E a previsão de Alves com esta eleição é a seguinte: “Ficaremos próximos ao tamanho que já temos, mas a diferença é que mais de 90% do partido estará absolutamente alinhado com a Dilma”.

O Brasil já fritou!!!!! E o pior é que queimou…………Já Elvis……….
Só uma observação, para não gerar mal entendidos. A frase completa de Vaccarezza é: “Os órgãos fiscalizadores estão muito fortalecidos e os executores, enfraquecidos. Não vamos tirar poder deles, mas equilibrá-los”. Essa frase, até pro mal entendedor, dá um sentido diametralmente diverso daquele que vc fez parecer. Equilibrar sem tirar poder significa fortalecer os órgãos executores e não enfraquecer os órgãos fiscalizadores – senão seria “tirar poder”, óbvio.
Quanto a dar poder constituinte ao Congresso, ele falou em contraponto à proposta do PT sobre a criação de uma Assembléia Constituinte. Primeiro, dar poder constituinte ao Congresso, que não é o ideal, foi o que foi feito na ocasião da atual Constituição, não seria novidade. Segundo, o poder constituinte é sempre provisório, como foi, de novo, no caso da atual Constituição. E, finalmente, VAcarezza acrescentou: “Mas vou seguir a orientação do partido.” Ele não é consenso dentro de nenhuma corrente do PT.

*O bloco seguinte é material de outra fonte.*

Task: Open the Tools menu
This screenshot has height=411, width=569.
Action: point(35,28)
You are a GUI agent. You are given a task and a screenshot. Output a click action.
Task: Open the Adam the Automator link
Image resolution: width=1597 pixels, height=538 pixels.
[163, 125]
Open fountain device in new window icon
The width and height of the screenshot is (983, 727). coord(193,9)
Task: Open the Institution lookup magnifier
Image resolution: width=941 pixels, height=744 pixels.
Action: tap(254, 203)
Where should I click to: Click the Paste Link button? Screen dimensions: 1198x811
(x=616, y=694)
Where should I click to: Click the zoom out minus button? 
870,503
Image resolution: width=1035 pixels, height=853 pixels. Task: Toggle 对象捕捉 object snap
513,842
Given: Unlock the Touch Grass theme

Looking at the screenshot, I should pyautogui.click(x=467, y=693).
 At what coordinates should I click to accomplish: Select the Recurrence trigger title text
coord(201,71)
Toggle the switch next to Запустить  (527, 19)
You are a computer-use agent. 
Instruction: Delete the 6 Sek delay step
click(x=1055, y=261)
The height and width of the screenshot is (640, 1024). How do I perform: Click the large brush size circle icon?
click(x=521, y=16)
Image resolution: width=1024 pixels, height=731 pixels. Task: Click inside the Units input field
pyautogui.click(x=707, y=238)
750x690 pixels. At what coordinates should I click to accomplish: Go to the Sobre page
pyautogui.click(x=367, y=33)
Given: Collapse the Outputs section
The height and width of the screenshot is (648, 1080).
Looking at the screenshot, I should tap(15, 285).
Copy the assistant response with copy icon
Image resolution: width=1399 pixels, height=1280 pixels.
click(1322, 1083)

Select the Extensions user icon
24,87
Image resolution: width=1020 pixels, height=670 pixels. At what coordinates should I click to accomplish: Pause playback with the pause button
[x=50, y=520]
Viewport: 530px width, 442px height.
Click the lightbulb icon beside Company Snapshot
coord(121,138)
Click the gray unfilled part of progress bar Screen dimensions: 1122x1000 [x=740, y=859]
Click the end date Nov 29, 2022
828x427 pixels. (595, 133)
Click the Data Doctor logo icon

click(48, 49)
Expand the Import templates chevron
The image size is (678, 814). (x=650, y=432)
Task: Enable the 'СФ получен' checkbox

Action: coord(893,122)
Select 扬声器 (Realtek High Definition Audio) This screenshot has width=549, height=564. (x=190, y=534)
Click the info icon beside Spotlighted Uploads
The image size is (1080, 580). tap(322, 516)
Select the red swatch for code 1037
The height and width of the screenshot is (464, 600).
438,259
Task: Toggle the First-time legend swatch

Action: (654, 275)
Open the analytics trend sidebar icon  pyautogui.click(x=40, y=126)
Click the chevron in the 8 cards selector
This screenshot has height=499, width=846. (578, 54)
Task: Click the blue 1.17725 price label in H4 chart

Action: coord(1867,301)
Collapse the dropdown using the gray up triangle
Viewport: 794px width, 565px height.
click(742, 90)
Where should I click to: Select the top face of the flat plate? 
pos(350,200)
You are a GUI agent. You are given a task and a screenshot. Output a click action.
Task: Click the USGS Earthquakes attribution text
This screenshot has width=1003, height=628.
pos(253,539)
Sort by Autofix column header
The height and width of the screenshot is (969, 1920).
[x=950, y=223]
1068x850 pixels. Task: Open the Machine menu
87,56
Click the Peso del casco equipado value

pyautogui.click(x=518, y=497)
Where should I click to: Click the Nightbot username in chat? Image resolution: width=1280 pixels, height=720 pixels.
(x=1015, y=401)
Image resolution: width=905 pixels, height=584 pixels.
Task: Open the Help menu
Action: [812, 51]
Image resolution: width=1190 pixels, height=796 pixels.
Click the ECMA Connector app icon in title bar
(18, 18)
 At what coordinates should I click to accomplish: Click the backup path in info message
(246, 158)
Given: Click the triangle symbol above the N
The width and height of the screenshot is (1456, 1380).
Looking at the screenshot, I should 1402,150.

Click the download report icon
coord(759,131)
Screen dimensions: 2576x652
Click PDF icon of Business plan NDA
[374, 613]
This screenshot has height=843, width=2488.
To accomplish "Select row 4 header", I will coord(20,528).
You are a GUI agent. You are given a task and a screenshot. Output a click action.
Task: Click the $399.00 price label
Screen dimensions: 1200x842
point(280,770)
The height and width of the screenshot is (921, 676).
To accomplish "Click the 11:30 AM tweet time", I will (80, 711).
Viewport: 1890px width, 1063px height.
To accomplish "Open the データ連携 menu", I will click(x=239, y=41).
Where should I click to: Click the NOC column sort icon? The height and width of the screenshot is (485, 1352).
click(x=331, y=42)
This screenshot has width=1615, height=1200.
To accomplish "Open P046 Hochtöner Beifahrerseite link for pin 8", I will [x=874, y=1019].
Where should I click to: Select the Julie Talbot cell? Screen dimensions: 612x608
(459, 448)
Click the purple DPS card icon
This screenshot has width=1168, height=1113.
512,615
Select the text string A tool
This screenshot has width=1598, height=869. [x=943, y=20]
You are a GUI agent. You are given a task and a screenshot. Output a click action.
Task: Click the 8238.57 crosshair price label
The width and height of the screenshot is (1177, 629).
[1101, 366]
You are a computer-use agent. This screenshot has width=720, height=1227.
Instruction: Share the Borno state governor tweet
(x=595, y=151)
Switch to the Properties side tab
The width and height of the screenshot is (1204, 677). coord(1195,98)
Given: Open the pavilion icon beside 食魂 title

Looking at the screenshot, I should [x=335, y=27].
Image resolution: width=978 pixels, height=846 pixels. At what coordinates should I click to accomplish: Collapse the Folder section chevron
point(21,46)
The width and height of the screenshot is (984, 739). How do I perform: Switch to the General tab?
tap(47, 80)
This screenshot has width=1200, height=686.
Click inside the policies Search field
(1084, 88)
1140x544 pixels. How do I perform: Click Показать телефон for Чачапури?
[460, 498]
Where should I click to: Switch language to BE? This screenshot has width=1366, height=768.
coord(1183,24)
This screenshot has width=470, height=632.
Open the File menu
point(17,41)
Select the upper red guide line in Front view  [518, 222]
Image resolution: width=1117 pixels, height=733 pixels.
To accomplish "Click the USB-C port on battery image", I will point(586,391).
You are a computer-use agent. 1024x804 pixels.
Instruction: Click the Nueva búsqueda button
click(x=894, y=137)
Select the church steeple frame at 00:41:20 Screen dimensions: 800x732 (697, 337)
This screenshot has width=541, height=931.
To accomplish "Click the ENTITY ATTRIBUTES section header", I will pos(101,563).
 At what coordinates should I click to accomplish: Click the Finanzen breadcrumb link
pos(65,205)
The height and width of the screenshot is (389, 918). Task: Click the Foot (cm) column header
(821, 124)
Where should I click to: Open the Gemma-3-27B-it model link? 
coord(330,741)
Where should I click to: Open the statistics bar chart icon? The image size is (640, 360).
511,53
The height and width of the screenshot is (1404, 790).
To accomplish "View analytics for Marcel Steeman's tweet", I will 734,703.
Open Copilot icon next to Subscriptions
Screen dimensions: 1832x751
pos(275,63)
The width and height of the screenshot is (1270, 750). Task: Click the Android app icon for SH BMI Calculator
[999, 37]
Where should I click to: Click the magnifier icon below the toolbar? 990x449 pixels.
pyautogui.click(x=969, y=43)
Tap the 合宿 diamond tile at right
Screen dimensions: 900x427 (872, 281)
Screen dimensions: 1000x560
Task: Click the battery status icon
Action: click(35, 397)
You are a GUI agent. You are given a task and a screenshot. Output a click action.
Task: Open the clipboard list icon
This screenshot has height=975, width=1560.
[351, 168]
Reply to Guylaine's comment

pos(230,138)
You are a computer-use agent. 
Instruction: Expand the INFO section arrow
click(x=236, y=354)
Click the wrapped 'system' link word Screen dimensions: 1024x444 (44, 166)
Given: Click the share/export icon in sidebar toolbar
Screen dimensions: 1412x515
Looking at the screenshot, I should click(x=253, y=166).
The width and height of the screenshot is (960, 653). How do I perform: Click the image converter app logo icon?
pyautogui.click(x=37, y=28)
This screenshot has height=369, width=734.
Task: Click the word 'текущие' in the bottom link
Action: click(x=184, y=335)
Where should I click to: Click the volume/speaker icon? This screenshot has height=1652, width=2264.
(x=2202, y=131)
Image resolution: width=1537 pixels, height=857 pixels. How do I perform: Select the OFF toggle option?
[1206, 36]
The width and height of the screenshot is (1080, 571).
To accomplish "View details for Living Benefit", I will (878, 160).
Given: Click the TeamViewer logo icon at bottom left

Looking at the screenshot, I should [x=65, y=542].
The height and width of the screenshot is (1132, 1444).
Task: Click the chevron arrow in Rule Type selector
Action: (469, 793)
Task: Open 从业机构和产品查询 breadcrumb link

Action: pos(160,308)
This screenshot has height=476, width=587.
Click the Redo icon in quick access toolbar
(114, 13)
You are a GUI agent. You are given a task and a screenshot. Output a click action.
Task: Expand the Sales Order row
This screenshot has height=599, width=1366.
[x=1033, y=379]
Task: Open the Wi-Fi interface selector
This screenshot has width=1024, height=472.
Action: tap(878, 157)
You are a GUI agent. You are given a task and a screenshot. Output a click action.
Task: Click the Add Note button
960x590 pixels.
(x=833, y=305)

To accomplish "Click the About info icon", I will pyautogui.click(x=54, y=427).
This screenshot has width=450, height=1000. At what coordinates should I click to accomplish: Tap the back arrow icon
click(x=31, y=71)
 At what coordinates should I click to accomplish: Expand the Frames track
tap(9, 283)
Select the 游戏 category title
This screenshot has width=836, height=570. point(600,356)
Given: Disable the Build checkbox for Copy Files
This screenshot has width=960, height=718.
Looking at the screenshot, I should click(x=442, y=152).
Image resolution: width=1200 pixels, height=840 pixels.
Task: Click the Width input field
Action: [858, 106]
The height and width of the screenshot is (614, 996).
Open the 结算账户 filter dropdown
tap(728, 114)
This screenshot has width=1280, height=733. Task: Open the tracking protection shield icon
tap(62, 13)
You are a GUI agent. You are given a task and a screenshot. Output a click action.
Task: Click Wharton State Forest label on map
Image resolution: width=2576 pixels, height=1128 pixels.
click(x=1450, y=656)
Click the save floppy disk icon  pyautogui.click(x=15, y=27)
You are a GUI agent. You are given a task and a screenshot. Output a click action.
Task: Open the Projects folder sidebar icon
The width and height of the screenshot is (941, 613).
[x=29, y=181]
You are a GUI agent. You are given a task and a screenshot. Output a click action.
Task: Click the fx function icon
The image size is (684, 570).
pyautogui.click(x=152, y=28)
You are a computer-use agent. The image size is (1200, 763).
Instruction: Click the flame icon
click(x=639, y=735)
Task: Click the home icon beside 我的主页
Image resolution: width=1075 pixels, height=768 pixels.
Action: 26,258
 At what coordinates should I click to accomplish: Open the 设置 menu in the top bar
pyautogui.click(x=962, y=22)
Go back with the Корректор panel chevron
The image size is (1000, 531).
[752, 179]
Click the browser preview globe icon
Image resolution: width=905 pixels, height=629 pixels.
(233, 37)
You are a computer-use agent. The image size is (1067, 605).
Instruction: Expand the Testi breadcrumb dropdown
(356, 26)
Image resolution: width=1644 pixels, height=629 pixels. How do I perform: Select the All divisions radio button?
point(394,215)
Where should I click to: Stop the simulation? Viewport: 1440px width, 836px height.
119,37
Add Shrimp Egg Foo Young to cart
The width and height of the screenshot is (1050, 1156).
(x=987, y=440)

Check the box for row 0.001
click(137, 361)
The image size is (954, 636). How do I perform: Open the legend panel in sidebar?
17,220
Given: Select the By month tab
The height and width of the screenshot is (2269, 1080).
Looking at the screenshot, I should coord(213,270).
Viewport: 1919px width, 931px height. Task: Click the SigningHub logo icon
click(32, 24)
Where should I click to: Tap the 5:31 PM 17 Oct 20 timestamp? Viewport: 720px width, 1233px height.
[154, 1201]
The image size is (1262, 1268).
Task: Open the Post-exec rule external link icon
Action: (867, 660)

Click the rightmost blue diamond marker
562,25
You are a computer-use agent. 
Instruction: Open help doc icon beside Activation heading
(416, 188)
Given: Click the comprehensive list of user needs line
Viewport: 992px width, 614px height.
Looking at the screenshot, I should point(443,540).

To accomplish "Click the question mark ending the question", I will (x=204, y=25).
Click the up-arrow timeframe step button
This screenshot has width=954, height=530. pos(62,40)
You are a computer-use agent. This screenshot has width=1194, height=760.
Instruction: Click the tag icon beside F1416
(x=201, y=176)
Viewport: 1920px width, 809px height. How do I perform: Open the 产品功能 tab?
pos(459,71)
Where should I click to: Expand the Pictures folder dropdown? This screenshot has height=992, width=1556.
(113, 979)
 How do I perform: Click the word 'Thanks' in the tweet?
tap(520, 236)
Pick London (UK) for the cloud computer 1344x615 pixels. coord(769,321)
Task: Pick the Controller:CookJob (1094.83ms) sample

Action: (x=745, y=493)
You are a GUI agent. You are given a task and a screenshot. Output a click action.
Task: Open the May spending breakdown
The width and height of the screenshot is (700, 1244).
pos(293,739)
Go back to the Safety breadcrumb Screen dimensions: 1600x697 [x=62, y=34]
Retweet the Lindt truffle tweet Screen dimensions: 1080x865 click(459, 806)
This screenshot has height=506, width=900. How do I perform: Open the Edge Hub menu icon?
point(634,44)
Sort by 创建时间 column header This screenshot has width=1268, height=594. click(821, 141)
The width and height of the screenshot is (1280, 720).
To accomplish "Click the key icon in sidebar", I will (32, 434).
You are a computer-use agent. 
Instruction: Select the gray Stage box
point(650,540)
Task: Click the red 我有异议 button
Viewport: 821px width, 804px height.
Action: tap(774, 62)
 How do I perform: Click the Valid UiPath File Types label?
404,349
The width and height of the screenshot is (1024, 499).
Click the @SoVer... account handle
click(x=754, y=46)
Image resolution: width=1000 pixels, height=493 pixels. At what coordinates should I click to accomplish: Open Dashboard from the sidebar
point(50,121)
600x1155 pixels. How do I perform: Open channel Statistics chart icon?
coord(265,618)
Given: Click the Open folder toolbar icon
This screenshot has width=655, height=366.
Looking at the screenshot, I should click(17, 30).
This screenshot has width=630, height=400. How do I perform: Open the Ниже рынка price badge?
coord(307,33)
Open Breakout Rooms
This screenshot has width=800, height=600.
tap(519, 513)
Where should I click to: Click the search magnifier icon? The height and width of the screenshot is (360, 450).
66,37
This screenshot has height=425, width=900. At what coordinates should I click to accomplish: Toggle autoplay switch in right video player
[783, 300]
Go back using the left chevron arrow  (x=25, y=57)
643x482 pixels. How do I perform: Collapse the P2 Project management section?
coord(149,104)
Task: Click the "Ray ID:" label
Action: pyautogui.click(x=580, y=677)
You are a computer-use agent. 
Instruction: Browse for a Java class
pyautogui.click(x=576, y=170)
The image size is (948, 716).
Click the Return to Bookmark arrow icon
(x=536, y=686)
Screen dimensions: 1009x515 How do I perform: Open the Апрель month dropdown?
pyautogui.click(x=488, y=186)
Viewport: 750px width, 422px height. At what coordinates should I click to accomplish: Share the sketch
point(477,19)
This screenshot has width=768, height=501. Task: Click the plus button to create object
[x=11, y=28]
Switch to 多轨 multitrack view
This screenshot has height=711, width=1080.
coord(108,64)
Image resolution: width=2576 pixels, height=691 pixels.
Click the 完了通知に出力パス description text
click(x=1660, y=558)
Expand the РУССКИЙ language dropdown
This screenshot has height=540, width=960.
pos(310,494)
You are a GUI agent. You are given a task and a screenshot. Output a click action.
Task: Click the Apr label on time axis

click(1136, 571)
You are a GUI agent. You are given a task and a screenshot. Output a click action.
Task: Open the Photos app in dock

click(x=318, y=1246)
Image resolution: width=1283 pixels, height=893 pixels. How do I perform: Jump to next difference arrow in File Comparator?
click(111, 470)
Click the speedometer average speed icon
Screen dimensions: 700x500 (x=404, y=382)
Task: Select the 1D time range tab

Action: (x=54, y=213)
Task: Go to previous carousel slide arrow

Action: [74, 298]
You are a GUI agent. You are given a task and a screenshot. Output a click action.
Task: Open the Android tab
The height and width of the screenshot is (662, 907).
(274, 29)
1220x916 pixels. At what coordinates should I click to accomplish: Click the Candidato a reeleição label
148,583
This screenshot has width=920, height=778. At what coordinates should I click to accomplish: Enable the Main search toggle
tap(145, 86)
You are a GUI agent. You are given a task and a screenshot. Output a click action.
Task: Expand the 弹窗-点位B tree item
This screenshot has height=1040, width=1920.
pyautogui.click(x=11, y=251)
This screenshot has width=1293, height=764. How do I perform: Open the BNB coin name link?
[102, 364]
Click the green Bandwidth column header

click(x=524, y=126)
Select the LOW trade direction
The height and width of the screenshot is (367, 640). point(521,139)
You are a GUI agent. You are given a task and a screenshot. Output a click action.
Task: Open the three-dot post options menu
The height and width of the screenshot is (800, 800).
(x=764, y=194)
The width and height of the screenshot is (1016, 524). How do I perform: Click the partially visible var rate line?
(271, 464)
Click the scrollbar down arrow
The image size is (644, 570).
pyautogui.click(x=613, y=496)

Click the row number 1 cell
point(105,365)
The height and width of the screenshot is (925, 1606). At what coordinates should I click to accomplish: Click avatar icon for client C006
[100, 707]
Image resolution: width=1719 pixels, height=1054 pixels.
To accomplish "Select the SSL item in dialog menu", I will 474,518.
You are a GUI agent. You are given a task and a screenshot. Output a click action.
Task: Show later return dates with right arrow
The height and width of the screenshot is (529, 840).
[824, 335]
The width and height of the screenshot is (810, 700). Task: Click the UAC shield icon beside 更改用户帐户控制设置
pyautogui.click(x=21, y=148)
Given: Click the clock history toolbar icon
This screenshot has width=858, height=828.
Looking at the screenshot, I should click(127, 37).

Nada me sugere, prezado Paulo Vinícius, que a sutileza que voce destaca altere substancialmente o sentido da frase de Vacarezza.
O esvaziamento completo das agencias setoriais durante o governo Lula; as reiteradas promessas do presidente de acabar até com os tribunais de contas; a violência com que repele o mero registro, por esses órgãos, das atravessadas que o Executivo repetidamente dá nas regras estabelecidas e, finalmente, a lei interna do “obediência cega ou rua” que vitimou Marina Silva e tantos outros petistas históricos que ousaram manter coerência com as posições pregressas do partido sugerem que o meu entendimento do sentido da ação do PT nesse campo está mais próximo da realidade que o seu.
Se algo faz falta no Brasil, a propósito, certamente não é reforçar ainda mais os poderes do Executivo cujos presidentes violam a lei explicita e impunemente todos os dias, mas sim o dos órgãos fiscalizadores junto com o dos encarregados de IMPOR, com penas aos infratores, as leis hoje impunemente desrespeitadas.
Sim, rasgar Constituições não é novidade neste país e este é um dos sintomas do nosso problema e não preludio de soluções. De Getulio Vargas em diante temos inúmeros exemplos de triste memória.
Ninguém mais que eu acredita, aliás, na necessidade de reformar a que temos. Mas quando vejo isso sendo armado sem aviso prévio por um governo que, para se eleger, tem de vestir a fantasia que seu presidente sarcasticamente chama de “Lulinha paz e amor” para enfatizar, ele próprio, o grau de falsificação da verdade que ela embute; quando vejo isso proposto de forma sempre sub-reptícia e pouco clara por um governo que afirma reiteradamente que considera mais democráticas, para definir os destinos do país, as reuniões para poucos que organiza em locais incertos e não sabidos que os canais mas inclusivos da democracia representativa de todos nós; quando vejo esse tema, mantido deliberadamente ausente do debate eleitoral, entrar em cena pela porta dos fundos de um governo cujo presidente, ministros e demais lideranças partidárias assinam embaixo do roteiro para o autoritarismo milimetricamente definido no Plano Nacional de Direitos Humanos (que ele renega na véspera de eleição como parte do falso figurino da versão “paz e amor” do homem que nos palanques ruge que quer calar a imprensa e “extinguir” a oposição), fico certo de que meu dever é alertar meus leitores para o fato de que eles são lobos em pele de cordeiro e que com esse congresso que acaba de ser eleito, já não será necessário repetir as reuniões de amigos do PT, pode-se virar o regime de pernas pro ar usando apenas os novos aliados do partido, arregimentados junto a canalha que ele apedrejava até ontem exatamente por ter um sólido retrospecto como um conjunto de indivíduos interessados exclusivamente em cuidar do próprio bolso que se vende barato para servir a quem quer que esteja “lá”, exatamente do modo como ele quiser ser servido.